--- Data for this exercise ---

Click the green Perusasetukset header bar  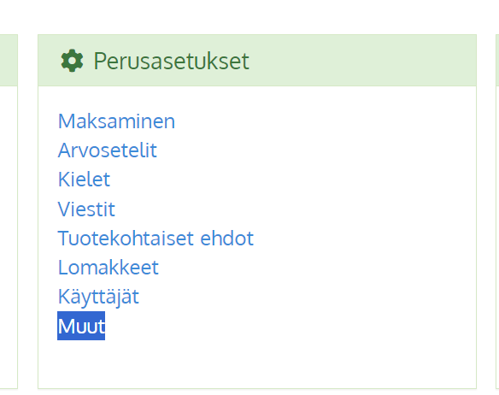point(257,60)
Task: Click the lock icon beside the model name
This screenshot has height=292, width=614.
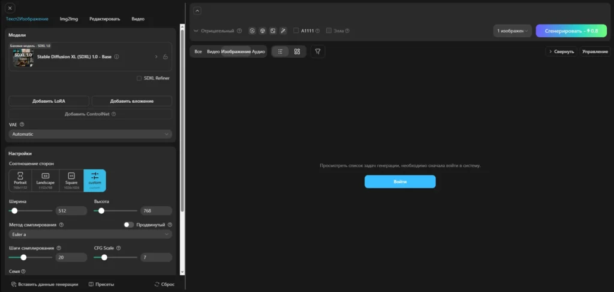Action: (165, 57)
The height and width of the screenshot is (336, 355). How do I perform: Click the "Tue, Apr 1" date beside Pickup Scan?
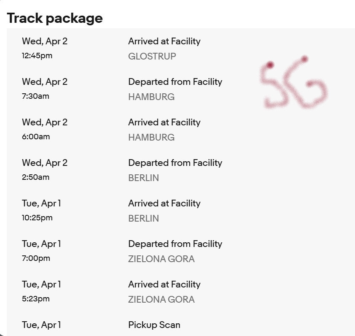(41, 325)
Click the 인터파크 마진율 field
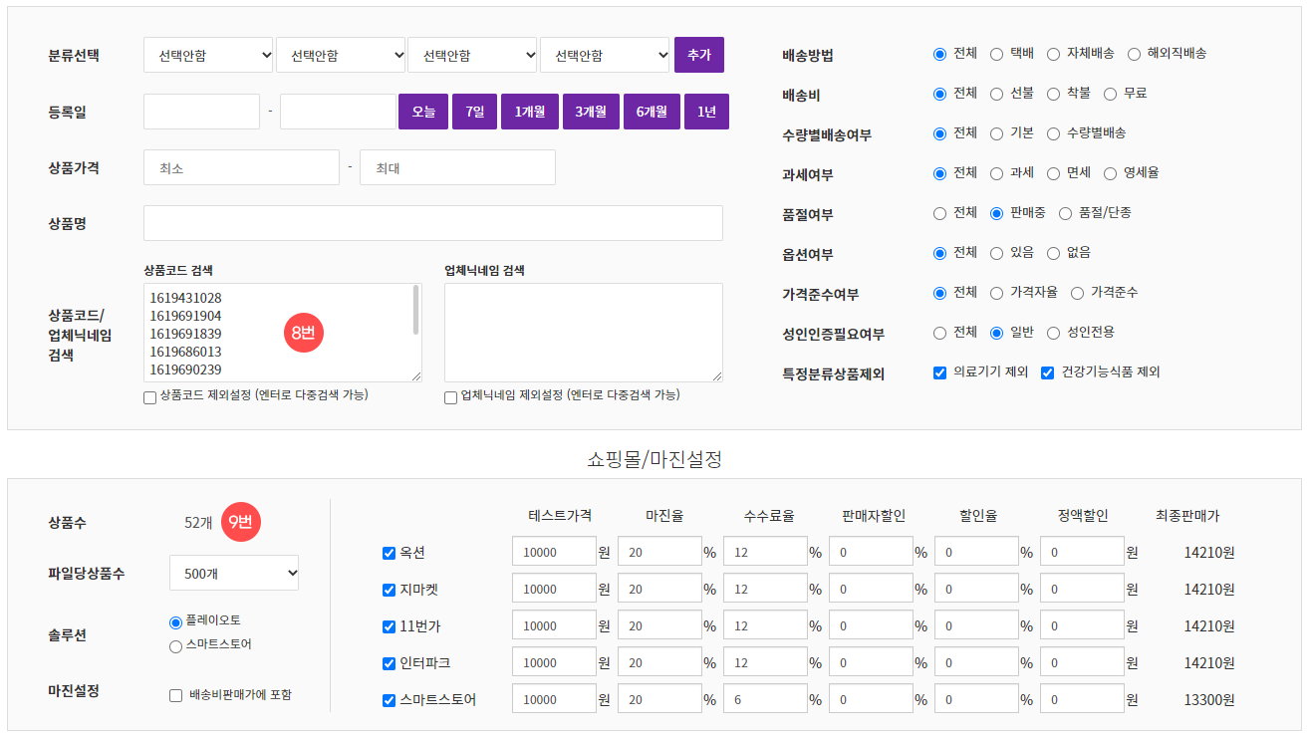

---

Your objective: Extract precisely the lines beginning at the line containing "This screenshot has height=292, width=614." and ending at the last line of the entries above, exactly as written and with no pictures.

Response to this exercise:
This screenshot has height=292, width=614.
Action: (165, 57)
The height and width of the screenshot is (336, 355). How do I perform: Click the "Tue, Apr 1" date beside Pickup Scan?
(41, 325)
Click the 인터파크 마진율 field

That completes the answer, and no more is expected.